Ketiga, pemerintah mewajibkan
pengembangan clean coal (batu bara
bersih) baik dalam bentuk gas maupun cair. Ini digunakan baik untuk kendaraan
bermotor, pembangkit listrik, maupun untuk bahan baku industri. Kewajiban ini
sesuai dengan UU No 4/2009 tentang Mineral dan Batu Bara yang mengamanatkan
pemrosesan dan pemurnian mineral serta batu bara di dalam negeri.

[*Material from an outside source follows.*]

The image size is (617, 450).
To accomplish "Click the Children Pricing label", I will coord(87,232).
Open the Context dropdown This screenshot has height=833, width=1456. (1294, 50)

Keempat, pemerintah mewajibkan
pengenaan pajak emisi bagi semua kendaraan bermotor yang menggunakan bahan
bakar fosil dan memberikan insentif bagi semua kendaraan yang menggunakan
bioenergi atau energi terbarukan. Pajak ini diberlakukan pada harga energi
fosil sehingga harga energi fosil menjadi lebih mahal jika dibandingkan
dengan bahan bakar nabati. Kebijakan ini akan dengan sendirinya memaksa
konsumen beralih ke energi bersih.
Kelima, pemerintah mewajibkan
pemasangan panel surya pada semua kantor pemerintah di pusat dan daerah
dengan pendanaan oleh negara, tetapi harus disertai perawatan yang penuh
disiplin agar energi surya tidak dibiarkan rusak sejak pemasangan. Bersamaan
dengan itu, pemerintah mewajibkan semua perumahan kelas menengah ke atas
untuk memasang panel surya di perumahan-perumahan tersebut. Intinya,
pengembangan energi surya harus menjadi salah satu program prioritas
pemerintah di seluruh daerah dengan pendanaan pemerintah dikombinasi
pendanaan swasta secara komersial.
Keenam, dalam jangka panjang,
pemerintah harus mengembangkan industri energi terbarukan, mulai dari hulu sampai
ke hilir dengan mengandalkan pengguasaan teknologi energi terbarukan oleh
bangsa kita sendiri. Untuk itu negara harus menyediakan dana penelitian dan
pengembangan teknologi energi terbarukan baik untuk panas bumi, solar cell,
bioenergi (termasuk biomassa dari sawit, kelapa, bambu, dan tanaman kayu),
energi bayu, energi samudra (arus dan gelombang laut serta perbedaan suhu
laut), dan hidro.
Demi mengakomodasi beberapa usulan
di atas¬ selain berbagai usulan rencana aksi yang dapat ditambahkan¬
pemerintah harus merevisi Peraturan Presiden No 61 tentang Rencana Aksi
Nasional Gerakan Penurunan Emisi Gas Rumah Kaca, khususnya untuk sektor
energi. Selain rencana aksi yang tercantum dalam Perpres tersebut sangat
sumir, normatif, dan tidak menyentuh persoalan pokok, terlihat sekali bahwa
untuk bidang energi pemerintah memang tidak serius ingin mengembangkan energi
terbarukan dengan kebijakan yang fundamental.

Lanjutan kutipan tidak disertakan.